# Review or oppinions on a Ride Board/Bindings/Boots



## Guest (Nov 13, 2007)

Rides Haze Black Boots
Ride Snowboards 07/08

Rides RX Black Red Bindings
Ride Snowboards 07/08

Rides Havoc 07 5'6 Board
Ride Snowboards 07/08

I have just enough to afford this. This winter will be my second season so i am a beginner. Anyone have any these items Id gladdy appreciate a review.


----------



## Guest (Nov 13, 2007)

The bindings and board links don't work.

I have some Ride boots (Orion), and they're really comfortable, though I haven't been out yet this year.

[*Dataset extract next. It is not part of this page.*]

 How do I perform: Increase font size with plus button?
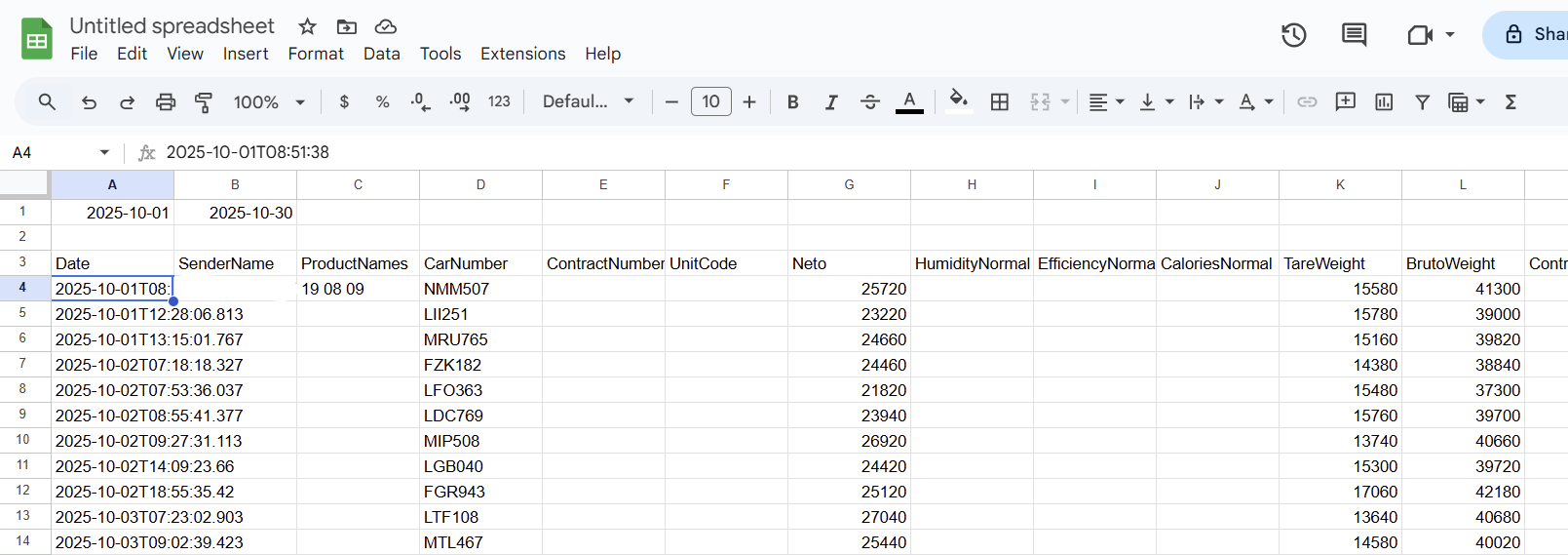tap(748, 101)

We'll see how they hold up.


----------



## landonk5 (Aug 19, 2007)

i have a friends 07 ride havoc 56 at my house right now that im
waxing. its brand new so we havent been able to test it but ill
let you know as soon as opening day near us comes around. should
happen within a week or so.


----------



## boarderaholic (Aug 13, 2007)

I ask, do YOU like how the boots fit? If you answered yes, buy it. If not, find some to try on, buying boots online before trying them on is sketchy as hell.


----------



## Guest (Nov 13, 2007)

iNSANiA said:


> The bindings and board links don't work.
> 
> I have some Ride boots (Orion), and they're really comfortable, though I haven't been out yet this year. We'll see how they hold up.

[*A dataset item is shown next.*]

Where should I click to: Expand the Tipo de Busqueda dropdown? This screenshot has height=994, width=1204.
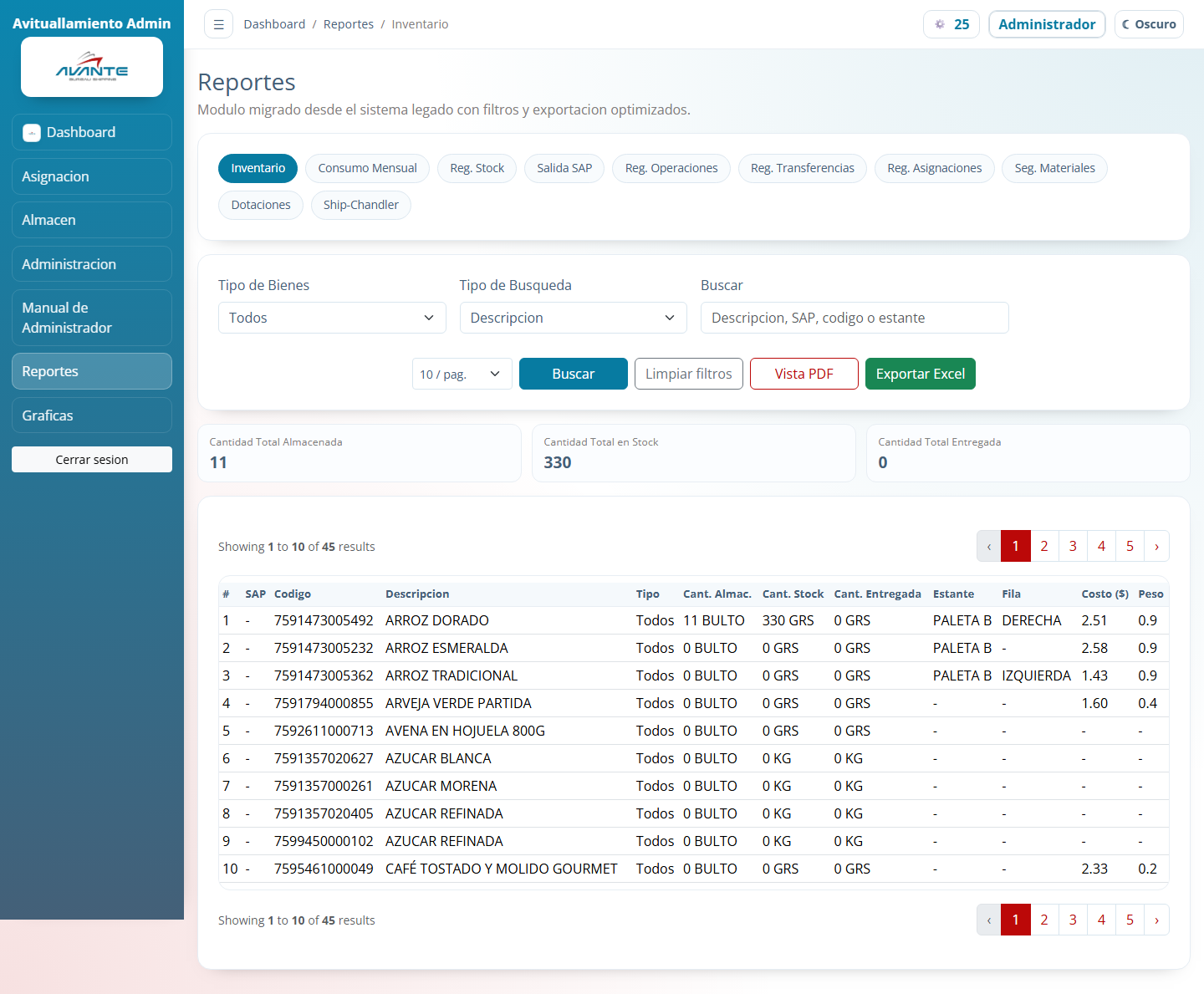point(573,318)
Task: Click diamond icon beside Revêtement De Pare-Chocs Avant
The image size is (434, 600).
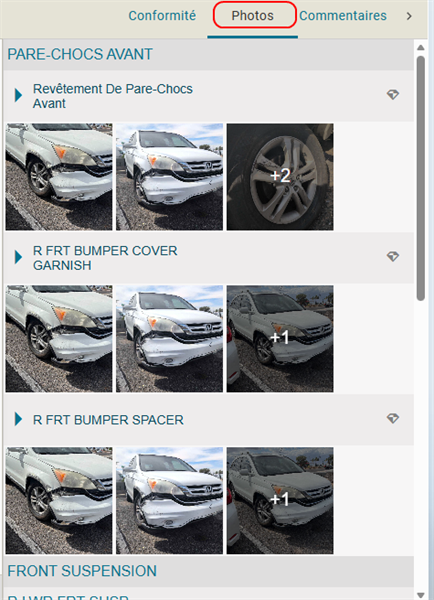Action: pos(393,95)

The RX bindings and Havoc board aren't compatible with each other? or they just don't work properly?

Thanks guys to those that have the equipment already and are going to test run it.


----------



## Snowjoe (Jul 3, 2007)

ruckuz said:


> The RX bindings and Havoc board aren't compatible with each other? or they just don't work properly?
> 
> Thanks guys to those that have the equipment already and are going to test run it.

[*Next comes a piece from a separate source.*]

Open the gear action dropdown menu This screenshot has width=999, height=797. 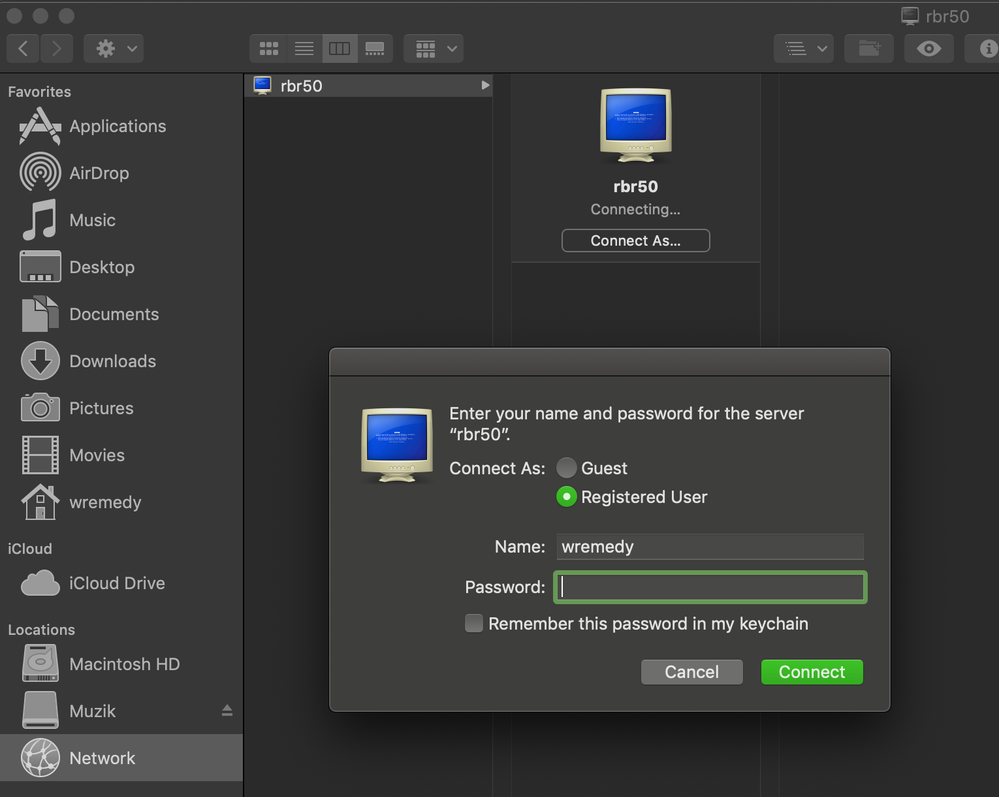point(115,48)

I think they meant the internet links weren't working, they will go fine together.


----------



## Guest (Nov 13, 2007)

MY opinion on ride is that they make good boards but theirs bindings suck. Last year i had the ride beta force bindings and i busted out of three toe straps that year i replaced the first 2 but the 3rd time it happend i decided just to ride w/o a toe strap wich really sucks buy the way. So dot get ride bindings, they look cool but they are flimsy for park riding.


----------



## Guest (Nov 13, 2007)

i agree... my first board was a ride control with ride lx bindings... although the lx's more bottom of there line, i felt they were flimshy as well...

now i have a ride dh with burton missions bindings, and will stick to burton bindings...


----------